The singer, who has sang in some of Europe’s most prestigious opera houses from La Scala in Milan to Berlin’s Deutsche Oper, will perform the arias from Rossini’s “Stabat Mater,” “Petite Messe Solennelle” and “Messa di Gloria” with the TSO Chorus on Friday, Jan. 24, and Sunday, Jan. 26. The program also features Respighi’s “Church Windows” and the world premiere of a work composed by an alumnus of the orchestra’s Young Composers Project, Robert Lopez-Hanshaw. It is the third work that the orchestra has commissioned from a YCP alum.
Lombardi’s Tucson appearance is part of the eighth annual Tucson Desert Song Festival, which continues through Feb. 16. And while Tucson marks her American orchestra debut, it is not the first time she’s been here.

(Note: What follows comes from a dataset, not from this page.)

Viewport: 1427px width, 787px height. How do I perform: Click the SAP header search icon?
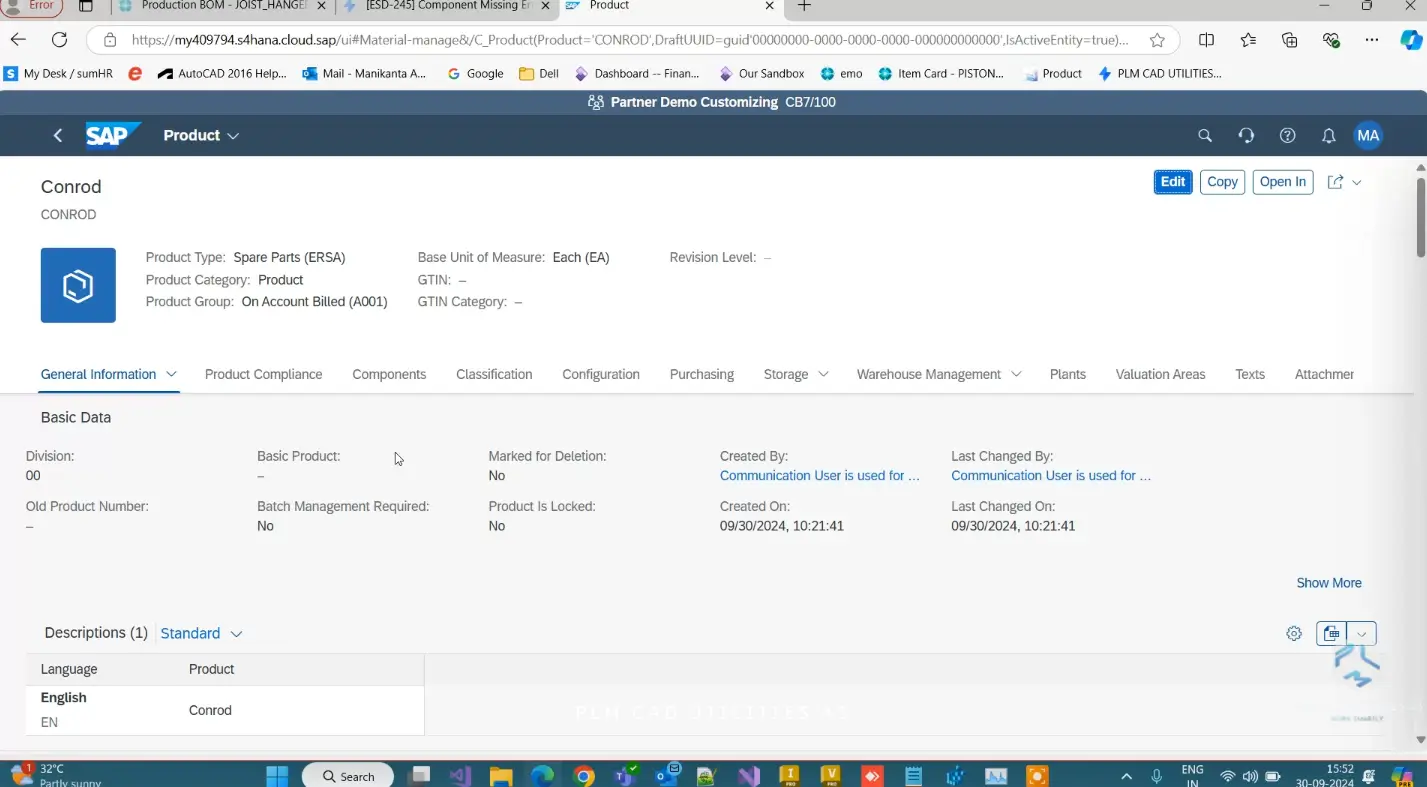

“I have been in Tucson already twice, and I’m always impressed by the beautiful landscape around the city and the downtown,” the 30-year-old fiancée of TSO Music Director José Luis Gomez said in an email interview. “I like very much the weather and I also think it’s a great city that offers many ways of entertainment in its vibrant downtown.”
Gomez, who is in the middle of his third TSO season, said it took some arm wrestling to arrange Lombardi’s TSO appearance. The timing had to fit her full schedule of European operas and the repertoire had to be just right.

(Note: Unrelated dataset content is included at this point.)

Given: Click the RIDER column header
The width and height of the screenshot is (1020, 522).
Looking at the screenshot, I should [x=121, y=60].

“This finally was the right time and she loved the idea of doing the Rossini music as well because she’s doing it some other places (his season),” said Gomez, who met Lombardi in 2014 when he was conducting Mozart’s “Don Giovanni” in Italy; she was singing the role of Donna Elvira.
“I’m always really happy” performing with Gomez at the podium, she said. “He always supports me a lot, and it’s a privilege, in a situation where we usually don’t have a lot of time for rehearsal, to have the possibility to deeply discuss with him the music and the interpretation.”
Lombardi said she likes Rossini’s sacred music because it has the dramatic flair of his operas.
“Rossini started his compositional activity with sacred music and we can see in it a clear journey towards the opera: there’s a strong operatic atmosphere in it, very theatrical and dramatic,” she said, adding that this will be the first time that she will perform the Rossini works in concert. “I’m very much looking forward (to it).”
Doing the TSO concert also gives her a chance to challenge herself artistically. In opera, she can lose herself in the role of her character. In concert, it’s just her on stage playing herself.
“Singing in concert is more intimate and personal,” she said. “The interpretation can be driven in the way your feelings go, without any staging influence, only you, your singing and the music. For me it’s also good to stay closer to the conductor to create an intense dialogue with the whole orchestra.”
Gomez said he and Lombardi plan to marry later this year.